Uno a uno, los comercios iban cerrando. El
último que vieron abierto era un humilde puesto de comidas rápidas, atendido
por su propio dueño: “Iguanas de Bob” o algo parecido. Ofrecía su reducido menú
de lagartos en una estaca o brochetas de diferentes carnes indefinidas. Se
detuvieron a comer un par, alimentando también a su mascota que, desesperada,
rascaba el mostrador con una garra.
Frente al puesto, mientras tragaban sus
iguanas fritas (la brocheta de carne variada no les generaba confianza) los
últimos rayos del sol iluminaron una tabla llena de papeles, que oficiaba como
boletín de avisos públicos. Ya casi no había luz, pero podía leerse con
facilidad el más grande: “¿BUSCA TRABAJO? Compañía de viajes FarGo precisa
personas con aptitud física y mental para guardias de caravanas -se requiere
traer su propia arma”. Pegado encima, otro aviso más pequeño de la misma
compañía solicitaba “con urgencia” cualquier dato sobre las “caravanas
desaparecidas”, o voluntarios para la investigación. El precio de la recompensa
ya se había tachado y reescrito varias veces, con cifras cada vez más altas…

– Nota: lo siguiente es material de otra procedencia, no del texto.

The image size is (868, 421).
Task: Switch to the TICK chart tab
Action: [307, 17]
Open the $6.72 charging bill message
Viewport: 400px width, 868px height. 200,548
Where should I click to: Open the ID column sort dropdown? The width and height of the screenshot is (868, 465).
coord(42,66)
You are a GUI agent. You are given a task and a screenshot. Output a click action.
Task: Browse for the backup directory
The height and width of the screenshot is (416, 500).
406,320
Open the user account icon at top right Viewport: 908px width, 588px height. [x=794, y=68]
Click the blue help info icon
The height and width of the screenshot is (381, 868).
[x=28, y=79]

Apenas a una calle de distancia, otro cartel sobre una puerta anunciaba las
oficinas de la agencia FarGo (que, según Ian, dirigía un hombre con “cabeza de
ladrillo”). No se veía actividad a esas horas.

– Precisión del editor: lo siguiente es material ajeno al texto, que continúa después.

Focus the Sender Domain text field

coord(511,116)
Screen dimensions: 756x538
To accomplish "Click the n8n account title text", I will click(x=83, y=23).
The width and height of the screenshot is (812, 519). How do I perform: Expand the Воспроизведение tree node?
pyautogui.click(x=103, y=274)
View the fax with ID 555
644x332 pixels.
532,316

Menos vistoso que los anteriores, había
también en la tabla un aviso de los Mercaderes de Agua. Los viajeros lo
iluminaron con sus pip-boy (con la luz verdosa de las pantallas: el modelo “dos
mil” no se había fabricado con linterna) y llegaron a leer algunos de los
términos de sus condiciones laborales. Se entendía que esa empresa era la menos
generosa. Pero sin haber conseguido su chip en el centro comercial, ésa carta
debería ser la próxima en ser jugada.